A truckload of paper bound for the shredder en route to The Paper Exchange’s shredding facility in Spring Garden. This green business recycles 98 percent of all materials. (Photo courtesy The Paper Exchange)

Each month, The Chronicle will feature a profile of a green business. Last month: Underwood Solar Future.

Even in an era of computers and electronic files, people still go through a lot of paper.

So much paper, in fact, that Northside document storage and recycling company The Paper Exchange shreds hundreds of tons of unwanted and unneeded documents every month.

Jeff Prunzik, who co-founded The Paper Exchange in 1996 with his brother Dan, said his business shreds and then recycles all kinds of documents, from invoices and bills to legal cases and medical records.

Once the documents have been shredded twice at their Spring Garden facility, the client receives a certificate of destruction and the paper is shipped off to be recycled. In fact, 98 percent of everything The Paper Exchange shreds is turned into consumer products like newsprint, paper towels, tissue paper, toilet paper and drywall.

• STORED DATA:
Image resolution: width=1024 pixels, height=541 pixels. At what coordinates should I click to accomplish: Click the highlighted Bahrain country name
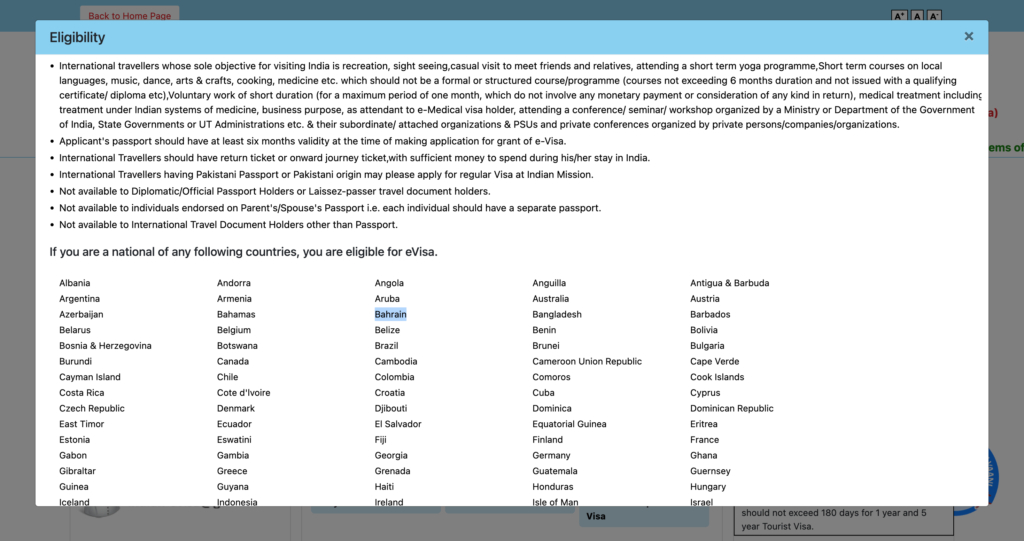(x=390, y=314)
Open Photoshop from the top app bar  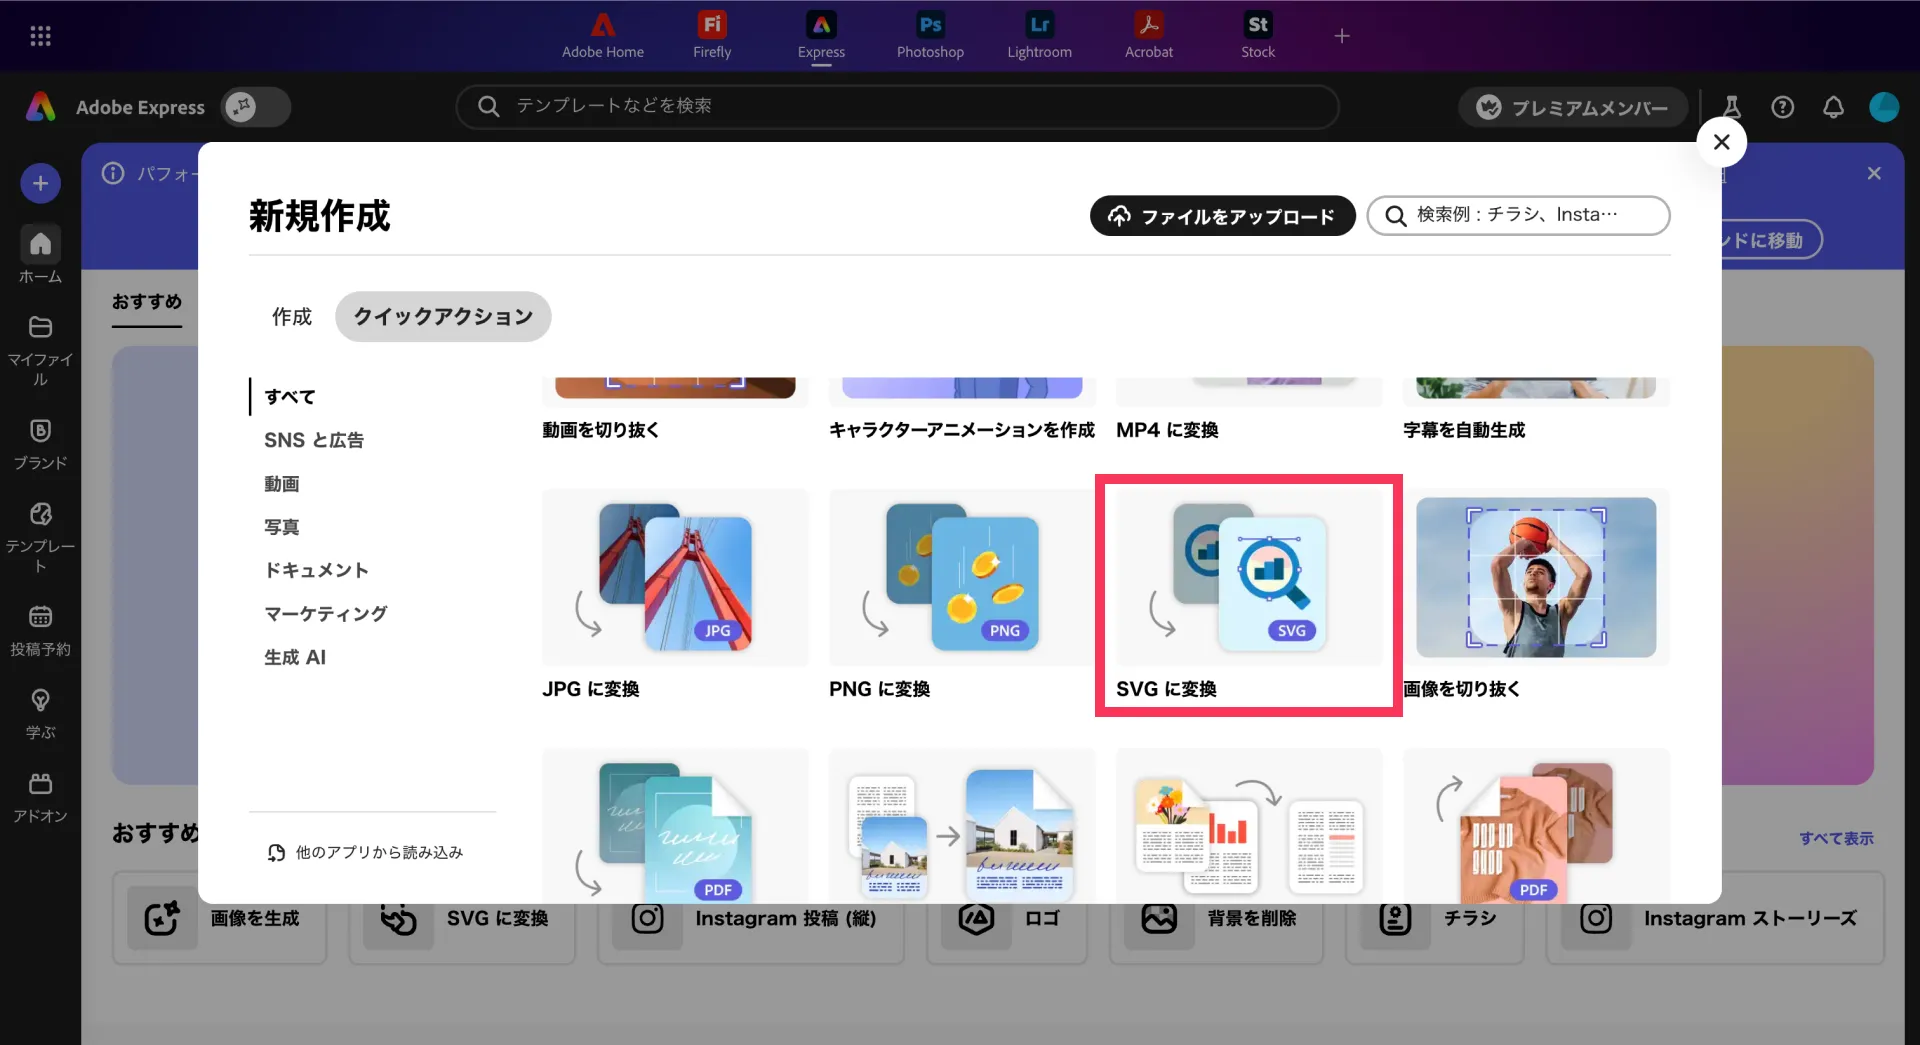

• PROMPT: In the profile of The Paper Exchange, what happens to the paper once documents have been shredded twice?

• WRITTEN SOLUTION: The client receives a certificate of destruction, and the paper is shipped off to be recycled.